====== DATA FOR THIS EXERCISE

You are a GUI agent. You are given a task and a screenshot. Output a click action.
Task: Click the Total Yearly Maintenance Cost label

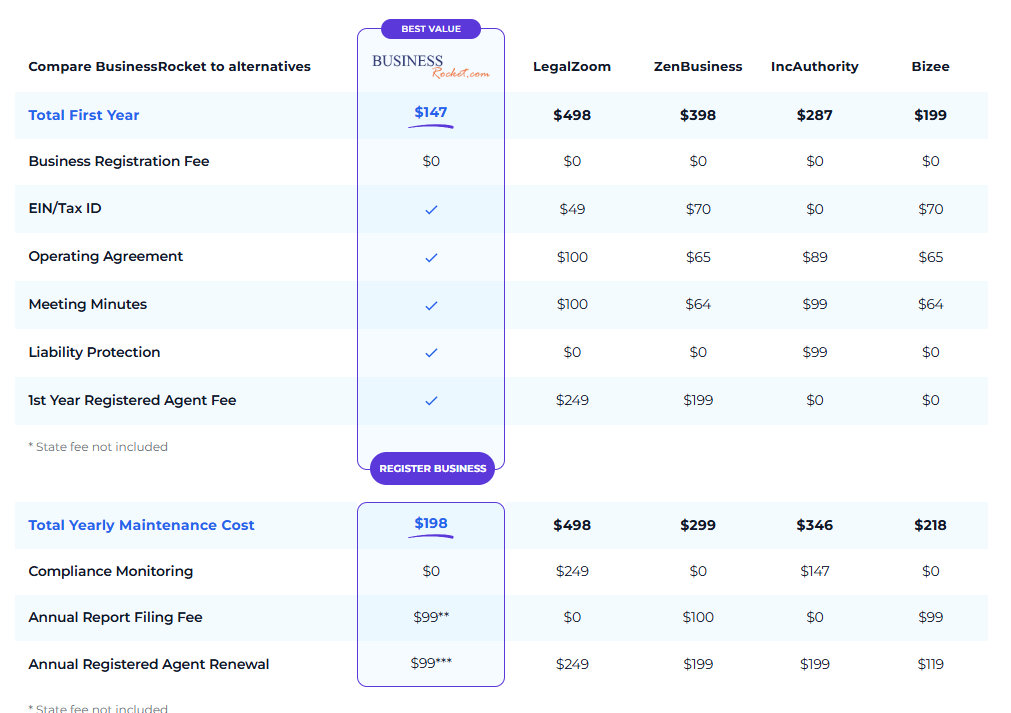(141, 525)
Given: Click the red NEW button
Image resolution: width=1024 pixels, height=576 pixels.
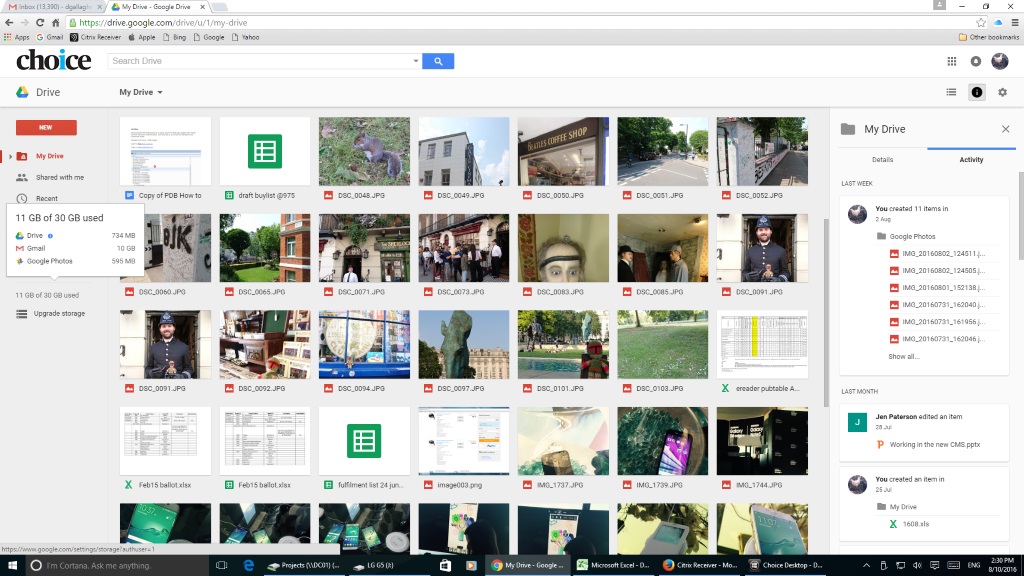Looking at the screenshot, I should [x=46, y=127].
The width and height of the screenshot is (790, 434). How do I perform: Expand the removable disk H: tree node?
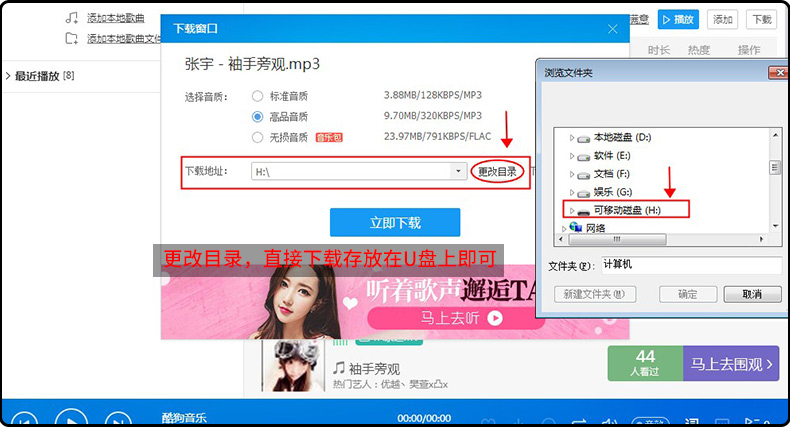571,210
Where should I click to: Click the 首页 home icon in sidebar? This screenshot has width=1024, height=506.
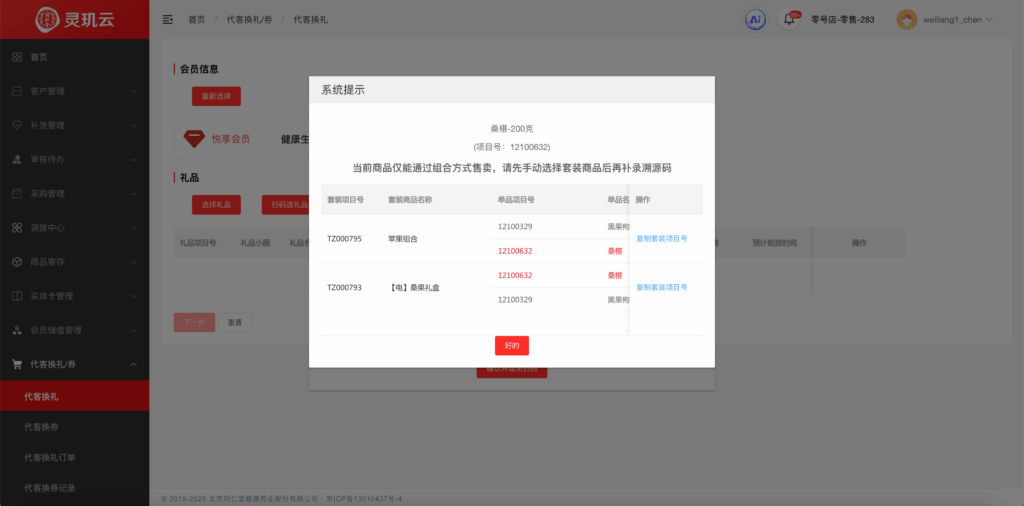coord(17,57)
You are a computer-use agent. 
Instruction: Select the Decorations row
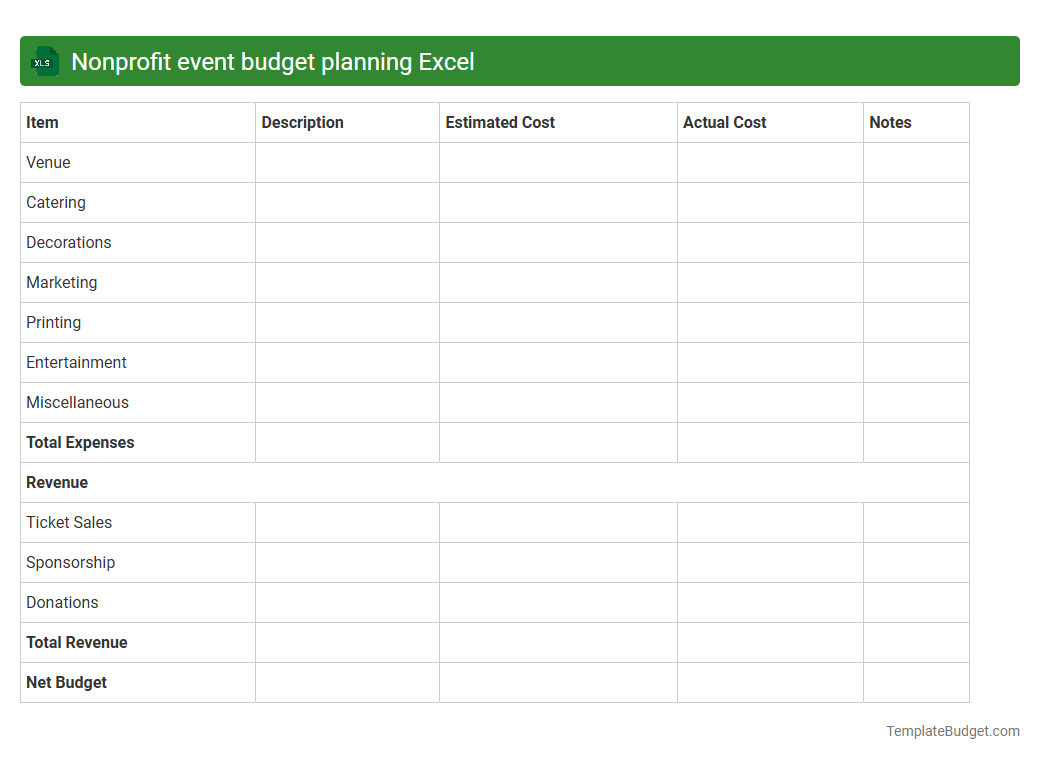[68, 242]
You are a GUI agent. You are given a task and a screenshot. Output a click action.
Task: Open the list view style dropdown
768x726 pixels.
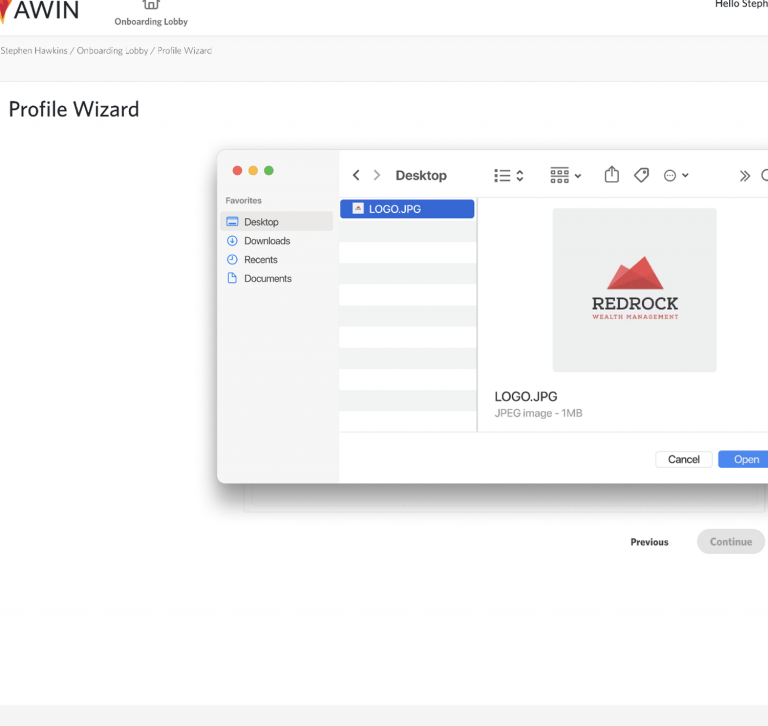[x=508, y=176]
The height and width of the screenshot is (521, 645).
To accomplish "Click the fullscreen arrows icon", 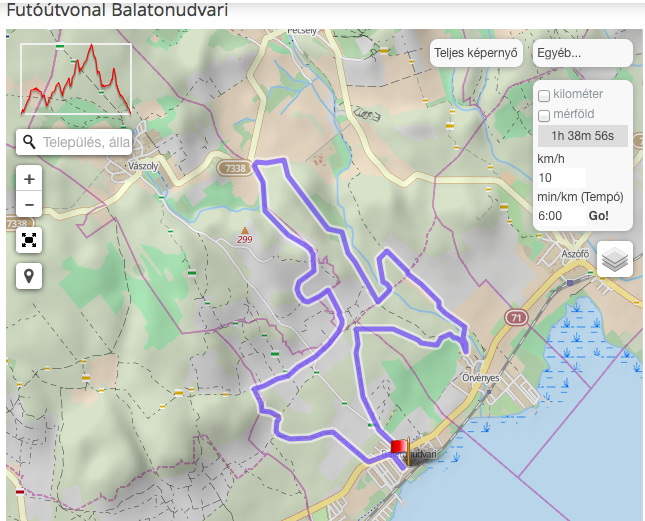I will (x=29, y=240).
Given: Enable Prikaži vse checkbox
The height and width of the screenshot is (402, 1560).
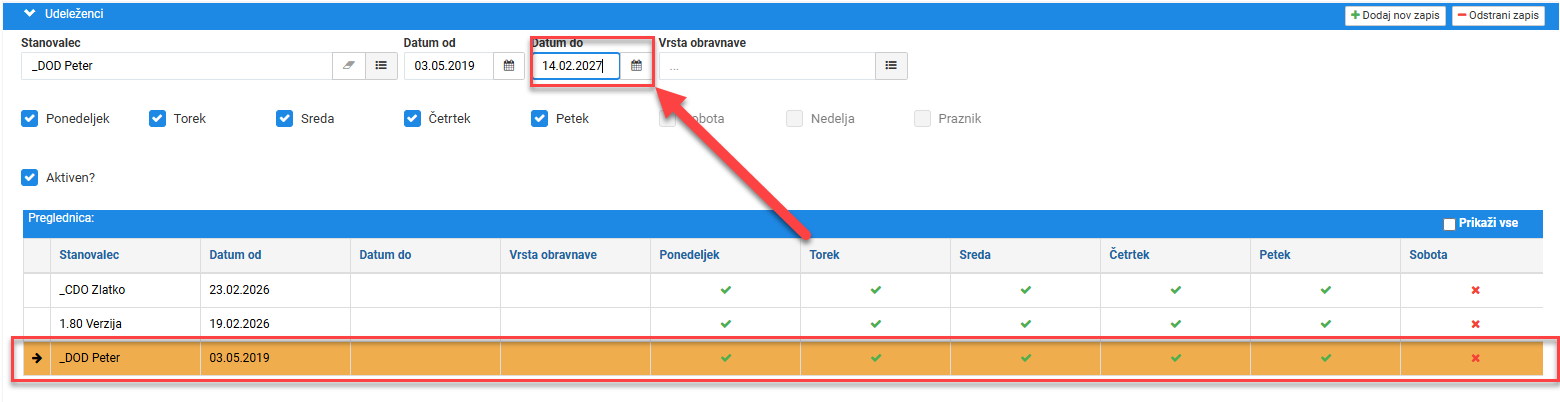Looking at the screenshot, I should [x=1449, y=224].
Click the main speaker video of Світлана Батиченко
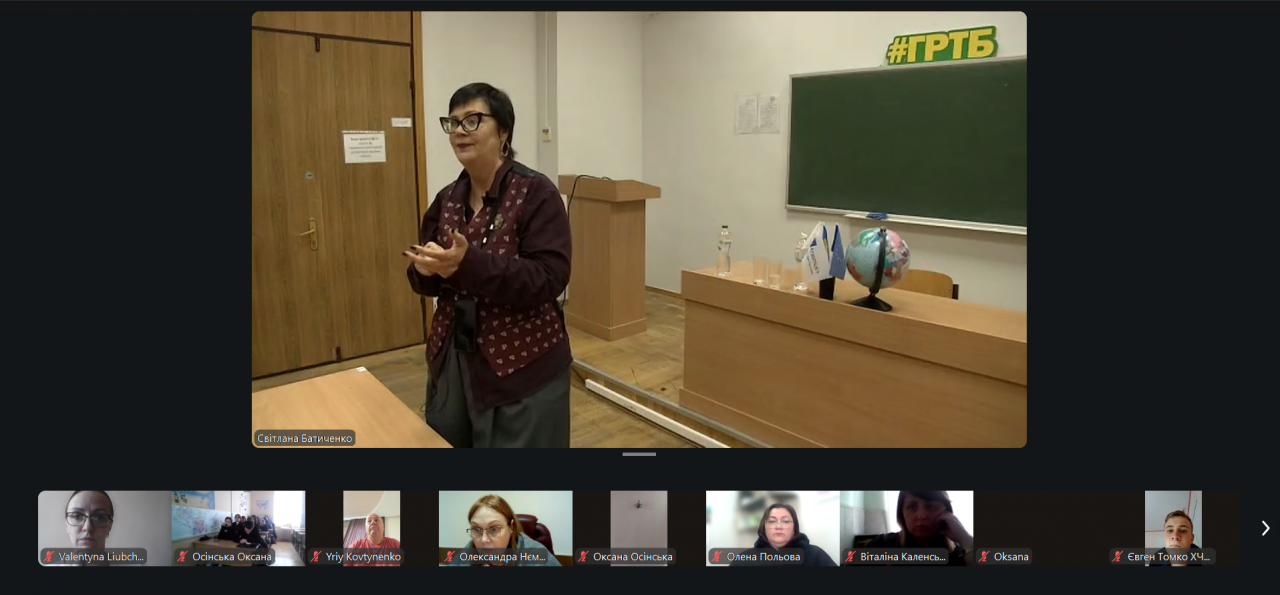The width and height of the screenshot is (1280, 595). click(639, 229)
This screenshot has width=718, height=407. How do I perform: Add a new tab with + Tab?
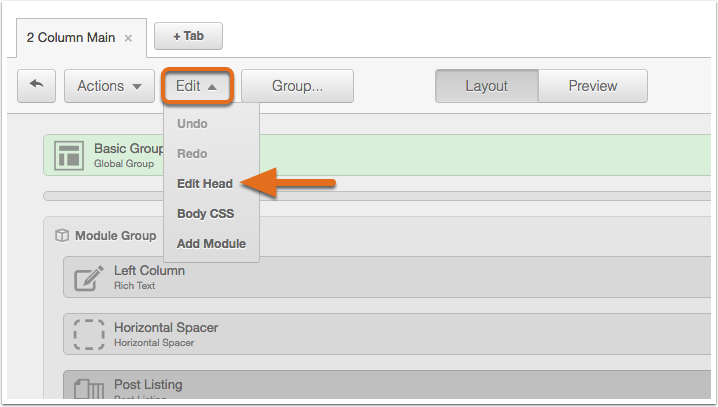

============

* **EXERCISE BRIEF**
With pictures left out, repeat exactly the lines from the one containing "Click the main" through the last line of the data above, inclusive, and nothing else.

* **TASK ANSWER**
Click the main speaker video of Світлана Батиченко
The width and height of the screenshot is (1280, 595). click(639, 229)
This screenshot has width=718, height=407. How do I perform: Add a new tab with + Tab?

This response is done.